→ REQUIREMENT A
In the extract on the German Synodal Path, which diocese is Stefan Oster the bishop of?
→ REQUIREMENT B
Copy the part of the extract on the German Synodal Path starting with "As the expert" and going on through "with the majority.".

→ SOURCE EXTRACT
=====
Westerhorstmann is a member of the second forum that wants to change much of what the Catholic Church has traditionally taught on sexuality, from the ban on artificial contraception to same-sex relationships.

“If the Vatican says no to the changes proposed by the assembly, the German church could very well go into schism,” she told Crux. “It has become very difficult for people within the forums who need a majority of votes to have something included that is part of the current teaching of the church. A recent directive from the president’s board makes it impossible to include a position which doesn’t get the required majority. Such positions might not even make it to the draft presented to the Synodal assembly in which decisions are made.”

As the expert noted, abuse victims and survivors were not part of the original list of members taking part in the assembly, something she protested about when it was announced. Though their late inclusion is a positive change on the process thus far, others have happened that she finds to have been negative, including the fact that the Forum’s final report will not include the voice of those dissenting with the majority.

Since Pope Francis took office, whenever a Synod of Bishops is held in Rome, the final document presented to the pontiff — a document that is not binding, simply suggestions made to the pontiff after a month-long discussion — reflects how many votes in favor and against each suggestion received. This will not be the case in Germany.

Bishop Stefan Oster of Passau, a member of the General Assembly and of the Forum on sexual morality, told Crux that the Synodal Path is an “intense avenue of conversation, in which advocates of change on issues of power, the role of women, celibacy, and sexual morality are a clear majority.”

Discussion, he said, is always necessary, and the German church has seen “more unrest” since the report on clerical abuse was published. However, he questions the necessity for the Synodal Path itself, and the “direction of changing the teaching on important points.”

Father Wolfgang Picken, dean of Catholic parishes in the diocese of Bonn (the former capital of West Germany), is an elected member of the Synodal assembly, as well as a member of the forum on power. He told Crux that talking about the causes of the abuse and the reasons for the profound crisis of the Christian faith in German society is important, in particular seeing the abuse scandal’s contribution to a loss of credibility and frustration among people leaving the church.
=====
→ DATA PROVIDED
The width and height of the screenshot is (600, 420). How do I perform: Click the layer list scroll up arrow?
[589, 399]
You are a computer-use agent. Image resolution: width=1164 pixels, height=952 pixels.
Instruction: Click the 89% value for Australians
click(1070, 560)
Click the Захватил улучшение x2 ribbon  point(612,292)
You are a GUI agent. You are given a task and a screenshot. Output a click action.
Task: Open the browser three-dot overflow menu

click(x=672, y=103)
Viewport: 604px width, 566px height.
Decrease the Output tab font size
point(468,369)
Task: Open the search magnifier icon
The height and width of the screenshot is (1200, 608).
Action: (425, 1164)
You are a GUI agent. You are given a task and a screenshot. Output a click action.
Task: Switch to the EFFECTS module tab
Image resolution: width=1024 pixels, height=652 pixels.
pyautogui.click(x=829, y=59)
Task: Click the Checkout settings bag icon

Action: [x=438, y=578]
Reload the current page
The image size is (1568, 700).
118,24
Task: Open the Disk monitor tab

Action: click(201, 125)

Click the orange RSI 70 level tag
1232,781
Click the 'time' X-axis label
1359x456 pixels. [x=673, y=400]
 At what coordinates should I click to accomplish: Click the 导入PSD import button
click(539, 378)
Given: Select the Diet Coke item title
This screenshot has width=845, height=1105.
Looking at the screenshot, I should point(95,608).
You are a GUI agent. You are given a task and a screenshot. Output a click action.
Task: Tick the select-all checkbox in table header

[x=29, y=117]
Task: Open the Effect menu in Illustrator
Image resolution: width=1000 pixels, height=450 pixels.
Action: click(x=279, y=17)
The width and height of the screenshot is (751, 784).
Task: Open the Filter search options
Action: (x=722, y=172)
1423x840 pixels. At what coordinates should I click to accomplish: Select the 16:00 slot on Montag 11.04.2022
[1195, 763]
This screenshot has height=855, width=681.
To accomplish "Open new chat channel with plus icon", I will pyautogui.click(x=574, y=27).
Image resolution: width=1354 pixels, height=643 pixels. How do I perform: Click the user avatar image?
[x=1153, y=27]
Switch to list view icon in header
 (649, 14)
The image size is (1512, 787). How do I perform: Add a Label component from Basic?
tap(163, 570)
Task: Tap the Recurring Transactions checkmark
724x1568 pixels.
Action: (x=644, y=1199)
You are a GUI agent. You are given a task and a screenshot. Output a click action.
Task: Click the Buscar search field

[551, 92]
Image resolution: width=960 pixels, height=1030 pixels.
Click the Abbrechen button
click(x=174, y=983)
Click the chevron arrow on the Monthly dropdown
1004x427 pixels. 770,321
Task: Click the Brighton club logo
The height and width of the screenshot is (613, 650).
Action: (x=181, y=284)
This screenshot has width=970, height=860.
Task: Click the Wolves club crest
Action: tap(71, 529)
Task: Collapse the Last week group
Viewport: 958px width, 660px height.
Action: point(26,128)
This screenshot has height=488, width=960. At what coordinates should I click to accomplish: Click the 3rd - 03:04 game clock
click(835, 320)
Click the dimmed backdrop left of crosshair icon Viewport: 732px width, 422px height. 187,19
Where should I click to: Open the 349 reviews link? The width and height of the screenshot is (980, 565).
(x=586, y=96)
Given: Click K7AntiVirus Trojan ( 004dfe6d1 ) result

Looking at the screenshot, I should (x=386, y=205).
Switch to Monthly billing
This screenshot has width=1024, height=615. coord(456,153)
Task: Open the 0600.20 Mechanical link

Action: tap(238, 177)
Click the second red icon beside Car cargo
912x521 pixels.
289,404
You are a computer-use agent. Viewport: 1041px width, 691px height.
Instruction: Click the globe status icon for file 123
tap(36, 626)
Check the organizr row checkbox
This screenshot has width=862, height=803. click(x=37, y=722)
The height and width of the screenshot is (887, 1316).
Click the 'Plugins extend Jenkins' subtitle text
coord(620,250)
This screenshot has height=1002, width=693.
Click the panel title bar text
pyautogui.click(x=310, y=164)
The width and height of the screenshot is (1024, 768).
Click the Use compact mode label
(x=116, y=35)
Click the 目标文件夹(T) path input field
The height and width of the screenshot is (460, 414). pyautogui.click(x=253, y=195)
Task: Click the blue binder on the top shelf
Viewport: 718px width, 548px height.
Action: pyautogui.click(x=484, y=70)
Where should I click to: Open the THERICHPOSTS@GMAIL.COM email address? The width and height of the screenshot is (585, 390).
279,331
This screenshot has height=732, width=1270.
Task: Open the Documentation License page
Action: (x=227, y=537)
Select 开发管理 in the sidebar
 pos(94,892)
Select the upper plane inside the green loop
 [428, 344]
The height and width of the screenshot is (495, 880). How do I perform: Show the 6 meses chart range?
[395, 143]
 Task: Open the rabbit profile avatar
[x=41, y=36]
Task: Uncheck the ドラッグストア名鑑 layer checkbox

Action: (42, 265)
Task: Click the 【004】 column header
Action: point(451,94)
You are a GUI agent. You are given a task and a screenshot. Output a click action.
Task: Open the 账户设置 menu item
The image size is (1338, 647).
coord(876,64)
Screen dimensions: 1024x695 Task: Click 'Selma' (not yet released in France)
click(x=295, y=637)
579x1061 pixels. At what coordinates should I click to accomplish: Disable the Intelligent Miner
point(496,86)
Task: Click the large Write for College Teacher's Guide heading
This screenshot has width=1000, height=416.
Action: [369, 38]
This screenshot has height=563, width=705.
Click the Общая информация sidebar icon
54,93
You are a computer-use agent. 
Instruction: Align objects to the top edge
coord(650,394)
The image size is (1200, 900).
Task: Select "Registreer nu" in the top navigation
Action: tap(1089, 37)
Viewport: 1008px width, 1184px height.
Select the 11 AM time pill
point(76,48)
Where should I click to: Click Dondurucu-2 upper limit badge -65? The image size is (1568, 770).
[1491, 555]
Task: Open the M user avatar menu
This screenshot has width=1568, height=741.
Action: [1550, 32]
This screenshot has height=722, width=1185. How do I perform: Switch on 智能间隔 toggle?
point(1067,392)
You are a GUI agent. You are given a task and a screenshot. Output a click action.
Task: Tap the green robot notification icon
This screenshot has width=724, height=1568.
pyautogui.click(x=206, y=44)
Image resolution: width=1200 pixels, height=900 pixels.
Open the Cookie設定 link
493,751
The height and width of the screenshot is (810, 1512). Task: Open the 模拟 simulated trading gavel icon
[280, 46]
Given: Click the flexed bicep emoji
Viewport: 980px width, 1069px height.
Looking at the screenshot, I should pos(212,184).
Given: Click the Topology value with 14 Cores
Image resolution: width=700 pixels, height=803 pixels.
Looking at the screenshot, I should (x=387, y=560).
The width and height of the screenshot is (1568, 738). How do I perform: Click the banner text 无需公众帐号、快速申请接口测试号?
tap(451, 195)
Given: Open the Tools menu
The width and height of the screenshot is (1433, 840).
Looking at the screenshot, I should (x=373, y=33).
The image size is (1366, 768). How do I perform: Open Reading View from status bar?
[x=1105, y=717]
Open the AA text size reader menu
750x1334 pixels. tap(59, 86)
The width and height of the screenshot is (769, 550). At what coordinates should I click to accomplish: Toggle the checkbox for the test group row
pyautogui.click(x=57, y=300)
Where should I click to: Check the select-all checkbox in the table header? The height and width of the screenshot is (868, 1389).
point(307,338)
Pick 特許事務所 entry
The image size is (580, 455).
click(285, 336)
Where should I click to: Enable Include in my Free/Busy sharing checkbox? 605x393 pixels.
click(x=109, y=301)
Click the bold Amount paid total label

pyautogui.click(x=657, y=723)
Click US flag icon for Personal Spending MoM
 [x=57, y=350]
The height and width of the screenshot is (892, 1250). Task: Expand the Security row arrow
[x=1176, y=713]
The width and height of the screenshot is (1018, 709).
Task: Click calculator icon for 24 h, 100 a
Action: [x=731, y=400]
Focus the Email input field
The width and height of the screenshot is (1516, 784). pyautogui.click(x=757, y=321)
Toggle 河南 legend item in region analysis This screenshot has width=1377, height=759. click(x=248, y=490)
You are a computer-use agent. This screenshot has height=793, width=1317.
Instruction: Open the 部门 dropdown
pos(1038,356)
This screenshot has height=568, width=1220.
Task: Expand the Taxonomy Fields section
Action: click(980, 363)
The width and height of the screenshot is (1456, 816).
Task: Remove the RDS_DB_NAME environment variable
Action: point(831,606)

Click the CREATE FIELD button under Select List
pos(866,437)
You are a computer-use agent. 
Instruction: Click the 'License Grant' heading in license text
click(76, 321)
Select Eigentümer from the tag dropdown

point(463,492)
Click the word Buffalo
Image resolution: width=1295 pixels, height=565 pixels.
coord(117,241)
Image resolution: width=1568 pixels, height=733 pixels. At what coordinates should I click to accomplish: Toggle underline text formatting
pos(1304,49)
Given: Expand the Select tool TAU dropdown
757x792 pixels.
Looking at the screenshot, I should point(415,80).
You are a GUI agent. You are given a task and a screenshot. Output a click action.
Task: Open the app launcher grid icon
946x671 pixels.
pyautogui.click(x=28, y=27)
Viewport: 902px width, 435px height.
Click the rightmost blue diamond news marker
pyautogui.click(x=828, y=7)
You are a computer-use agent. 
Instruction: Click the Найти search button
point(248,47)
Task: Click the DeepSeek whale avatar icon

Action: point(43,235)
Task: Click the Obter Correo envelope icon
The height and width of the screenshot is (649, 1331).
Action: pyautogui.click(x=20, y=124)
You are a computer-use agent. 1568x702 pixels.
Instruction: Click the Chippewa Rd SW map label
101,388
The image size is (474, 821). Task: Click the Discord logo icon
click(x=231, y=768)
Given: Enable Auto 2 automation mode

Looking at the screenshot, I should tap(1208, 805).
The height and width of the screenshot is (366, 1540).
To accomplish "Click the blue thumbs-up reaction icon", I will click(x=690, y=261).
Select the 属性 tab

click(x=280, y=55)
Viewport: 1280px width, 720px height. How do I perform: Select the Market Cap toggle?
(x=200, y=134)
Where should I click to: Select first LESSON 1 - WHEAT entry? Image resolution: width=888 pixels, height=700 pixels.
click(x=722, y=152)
=====
→ ANSWER BOX A
Passau.

→ ANSWER BOX B
As the expert noted, abuse victims and survivors were not part of the original list of members taking part in the assembly, something she protested about when it was announced. Though their late inclusion is a positive change on the process thus far, others have happened that she finds to have been negative, including the fact that the Forum’s final report will not include the voice of those dissenting with the majority.